O Verdadeiro Governante (Fé e Sabedoria)


Integra o Velho Testamento da Bíblia o Livro de Daniel, profeta judeu cativo na Babilônia. São admiráveis as várias estórias de fé inabalável em Deus. Mas as interpretações dos sonhos do rei babilônico Nabucodonosor me entusiasmaram bastante por demonstrarem a precisão profética de Daniel.

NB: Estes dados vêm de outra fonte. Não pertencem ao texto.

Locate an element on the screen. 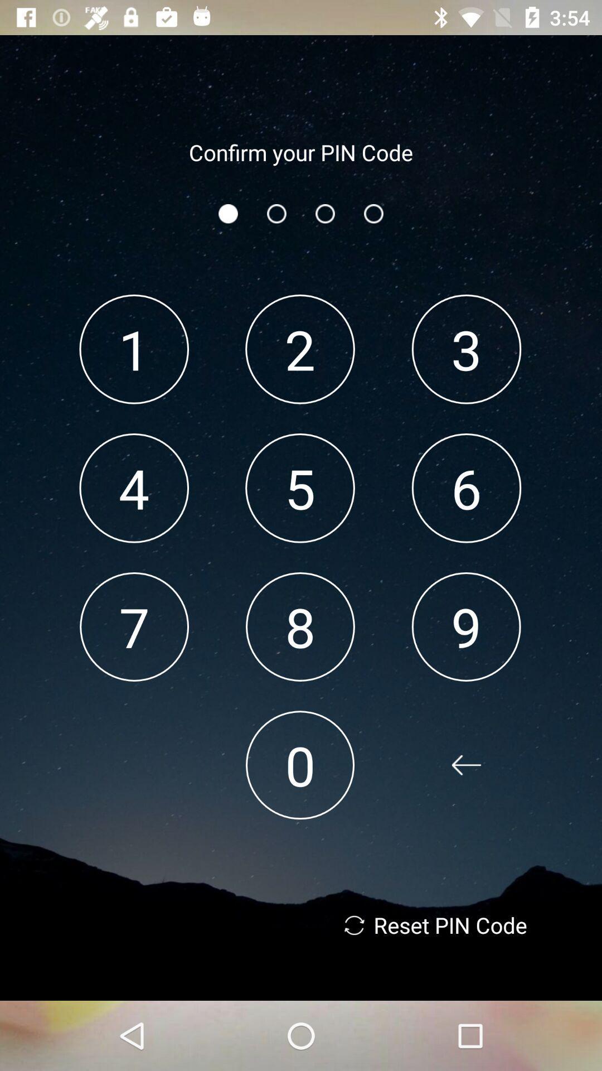 This screenshot has height=1071, width=602. 5 item is located at coordinates (299, 488). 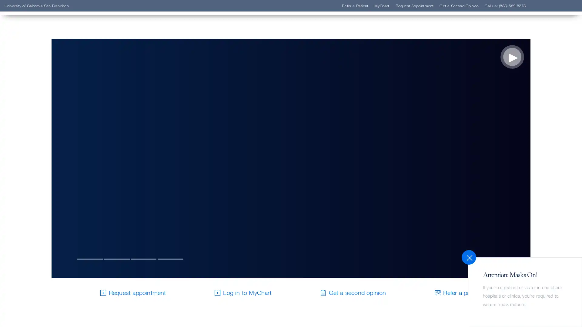 I want to click on Refer a Patient, so click(x=43, y=98).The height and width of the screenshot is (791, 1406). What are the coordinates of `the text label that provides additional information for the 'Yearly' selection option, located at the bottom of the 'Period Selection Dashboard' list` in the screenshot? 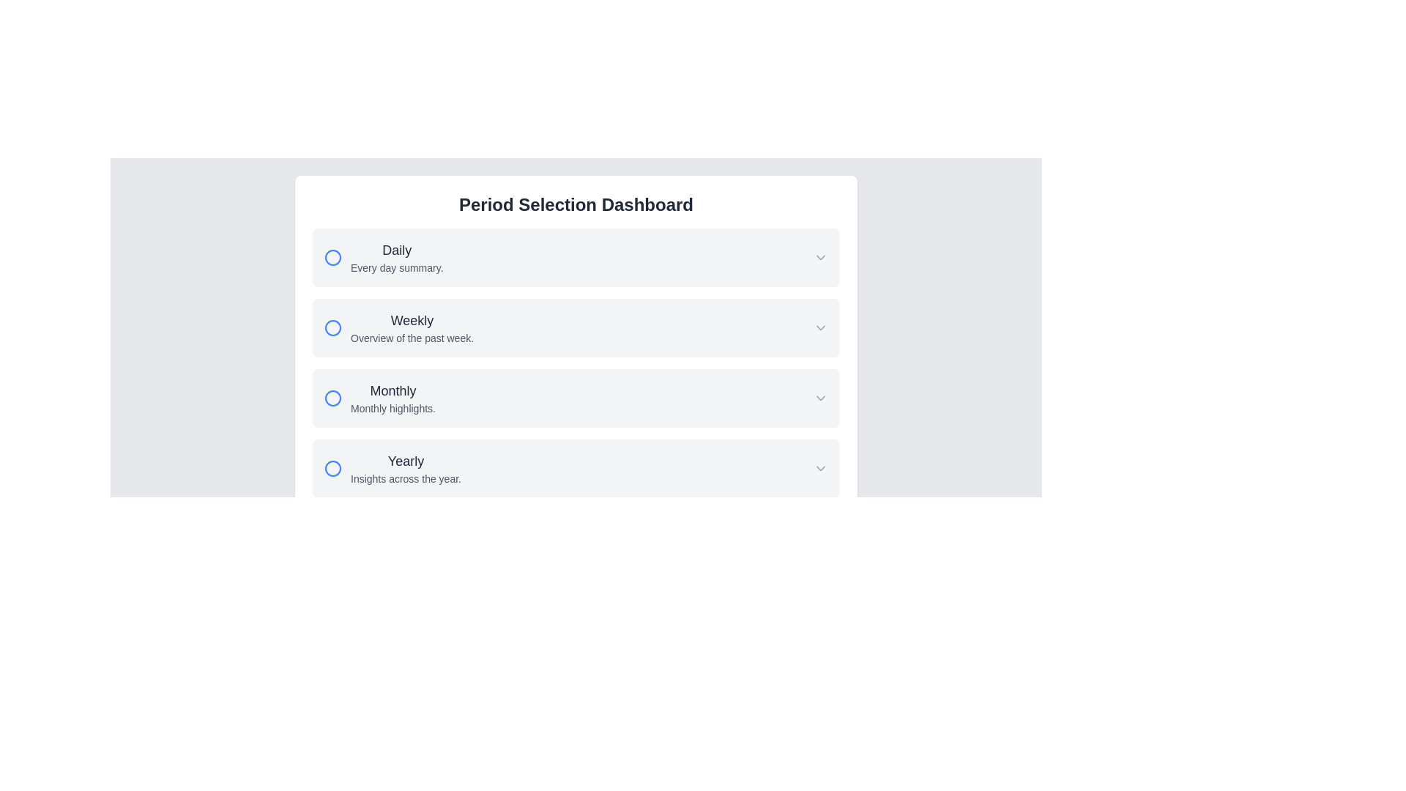 It's located at (406, 479).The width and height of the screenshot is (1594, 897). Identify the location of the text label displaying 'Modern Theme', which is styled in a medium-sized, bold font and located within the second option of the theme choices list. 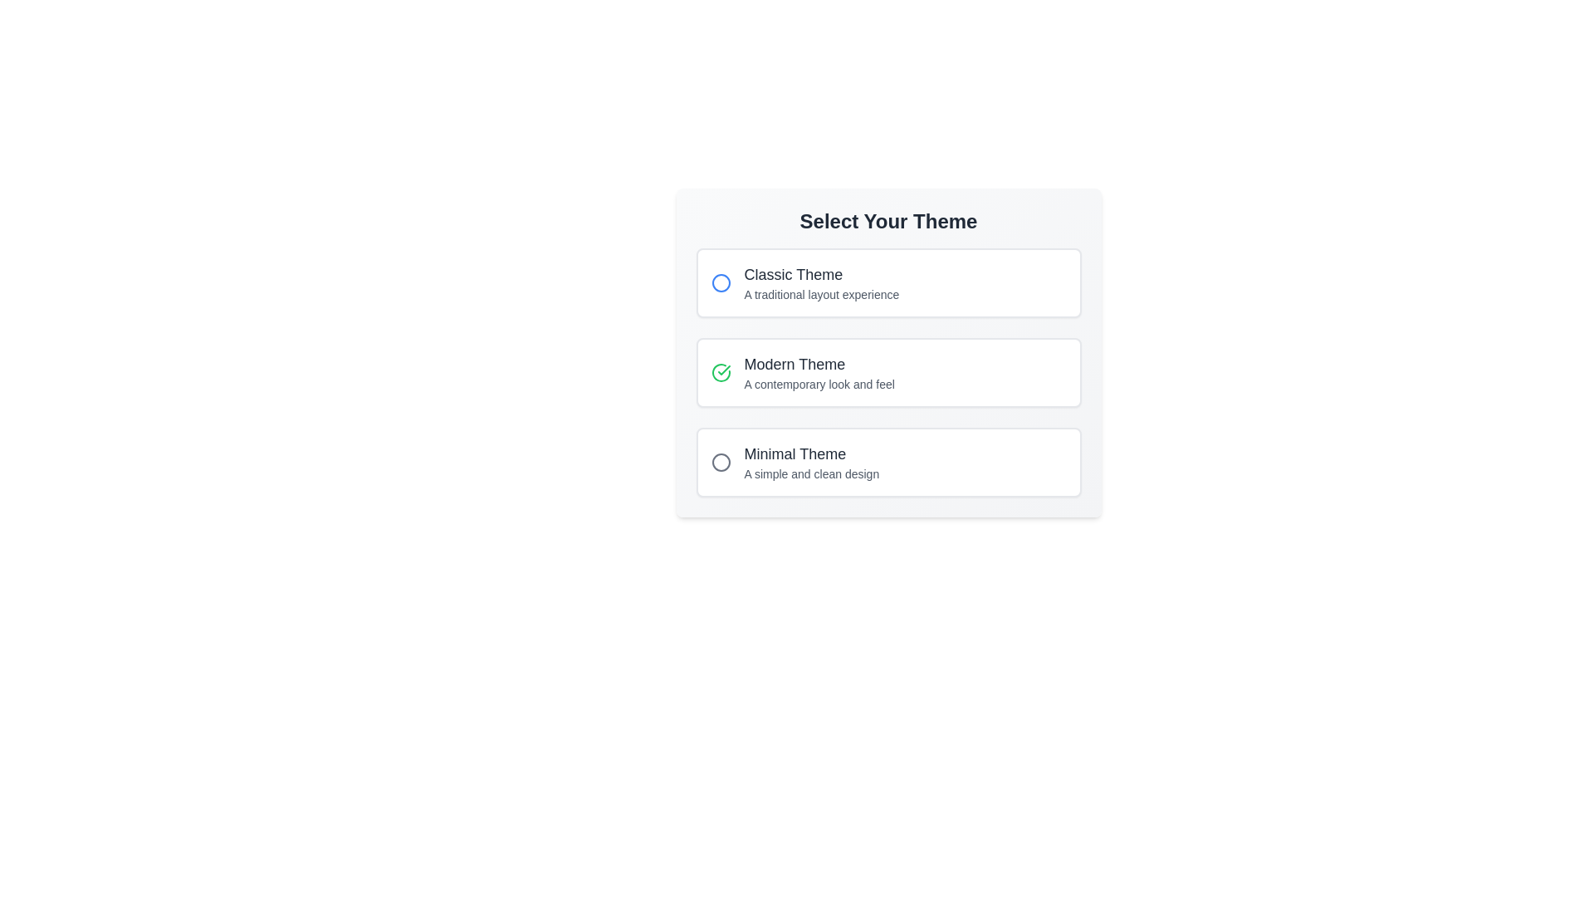
(820, 364).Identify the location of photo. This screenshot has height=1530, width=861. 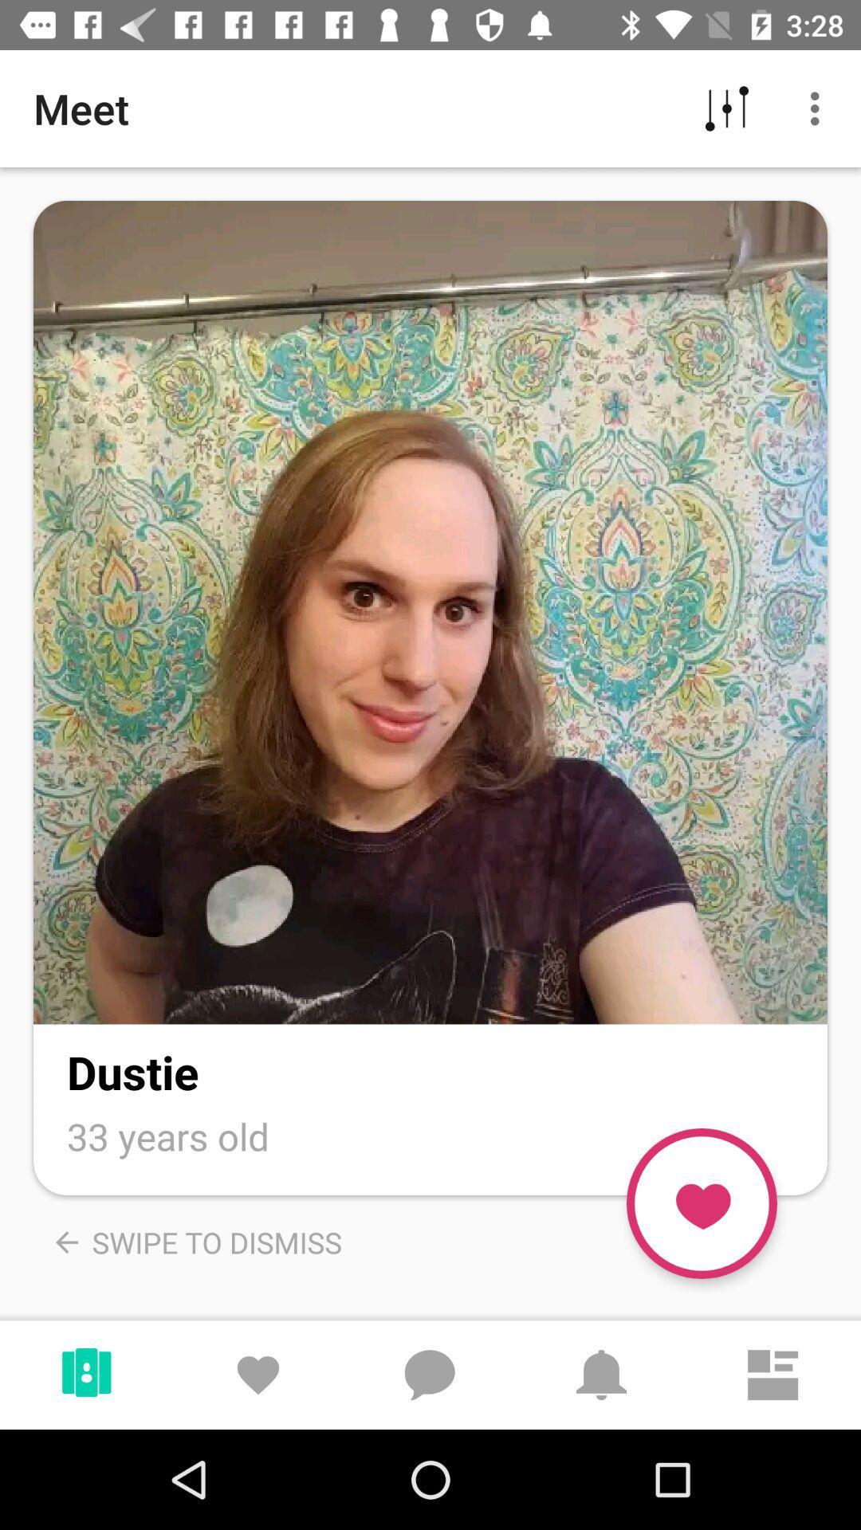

A estória da interpretação do primeiro sonho é a seguinte. No segundo ano de seu reinado, Nabucodonosor começou a ser atormentado por sonhos. Desejando entender seu significado, ele ordenou, então, que fossem chamados os sacerdotes, magos, conjuradores e feiticeiros do reino para que contassem a ele o sonho e sua interpretação. Eles, por sua vez, pediram ao rei que lhes contasse o sonho para que pudessem interpretá-lo. Acontece que o próprio Nabucodonosor não se lembrava de seu sonho e, percebendo a artimanha dos sacerdotes, magos e feiticeiros para arquitetar uma mentira, decretou que todos os sábios da babilônia fossem mortos.

Foi então que Daniel, junto de seus amigos Hananias, Misael e Azarias solicitaram a misericórdia de Deus para que eles também não fossem destruídos. Deus, numa visão noturna, revela então o sonho e sua interpretação a Daniel, que o faz saber a Nabucodonosor, conquistando sua admiração.

No sonho erguia-se diante do rei da Babilônia uma estátua com uma cabeça de ouro, peitos e braços de prata, ventre e coxas de cobre, pernas de ferro e pés de ferro misturado com argila. De acordo com a interpretação, as partes da estátua representariam os reinos humanos que se formariam sobre a face da terra até que se estabelecesse um reino definitivo, o reino de Deus, iniciado por Jesus Cristo.

Segundo os estudiosos da Bíblia, a cabeça de ouro representaria a Babilônia, o peito e os braços de prata, o Império Medo-Persa, o ventre e as coxas de cobre, o Império Macedônico, e as pernas de ferro com pés de ferro e argila o Império Romano. Este último descrito assim, pois era forte como o ferro, mas nunca conseguiu formar uma nação única, coesa. Além disso, ele seria o último império dos homens dado o fato de que foi nele que se iniciou o Reino de Deus com a vinda de Jesus, a pedra que esmiuçou o ouro, a prata, o cobre, o ferro e a argila no sono de Nabucodonosor.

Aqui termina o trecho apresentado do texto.